#### [Working data]
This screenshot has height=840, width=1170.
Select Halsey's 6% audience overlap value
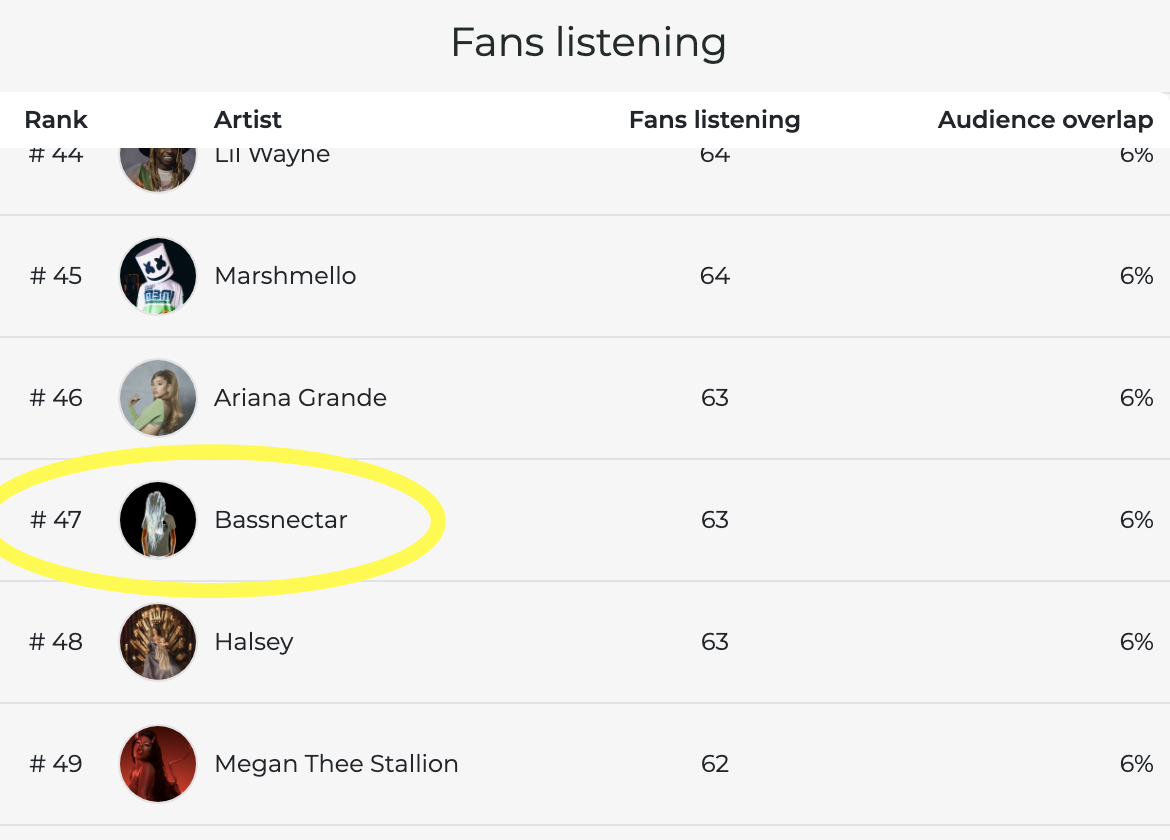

==

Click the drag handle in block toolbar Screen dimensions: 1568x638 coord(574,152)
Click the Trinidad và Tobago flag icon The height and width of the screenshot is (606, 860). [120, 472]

--

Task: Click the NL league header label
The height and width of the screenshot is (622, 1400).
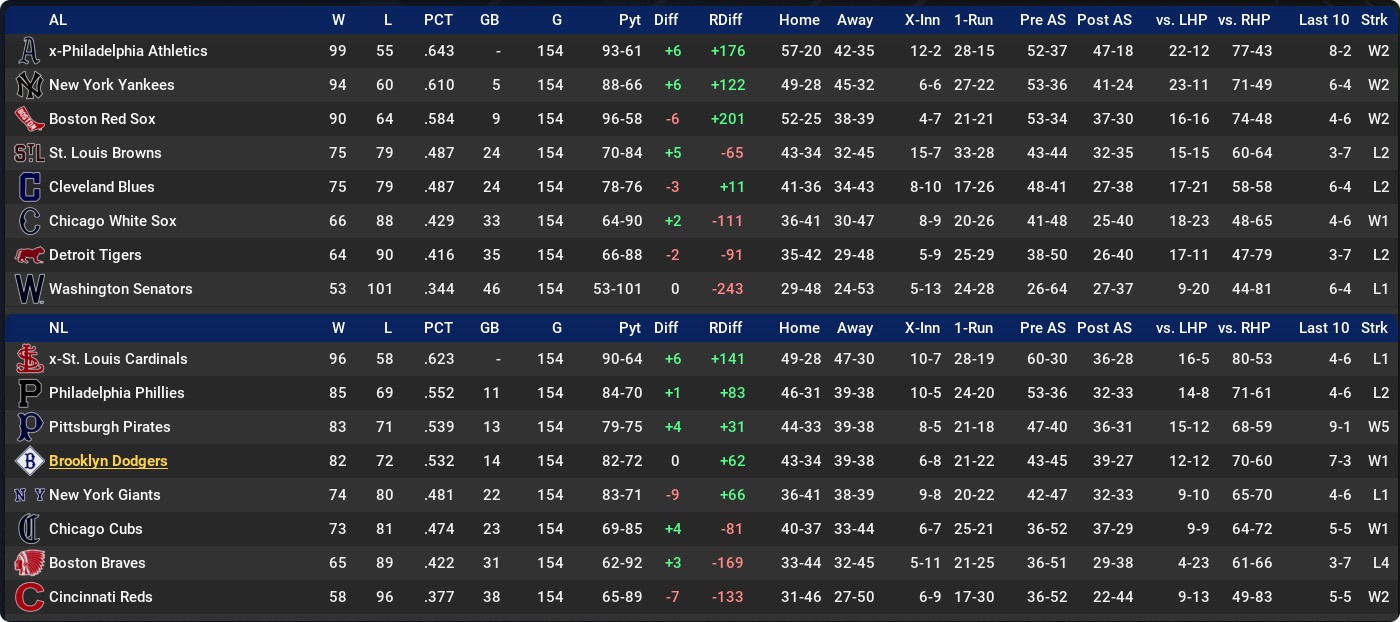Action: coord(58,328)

#### [Given task]
Write out again only the lines from the one containing "Click the drag" up to and including the one containing "Click the Trinidad", requests and all, and shift every coordinate in their answers by adding 141.

#### [The answer]
Click the drag handle in block toolbar Screen dimensions: 1568x638 coord(715,293)
Click the Trinidad và Tobago flag icon The height and width of the screenshot is (606, 860). [261, 613]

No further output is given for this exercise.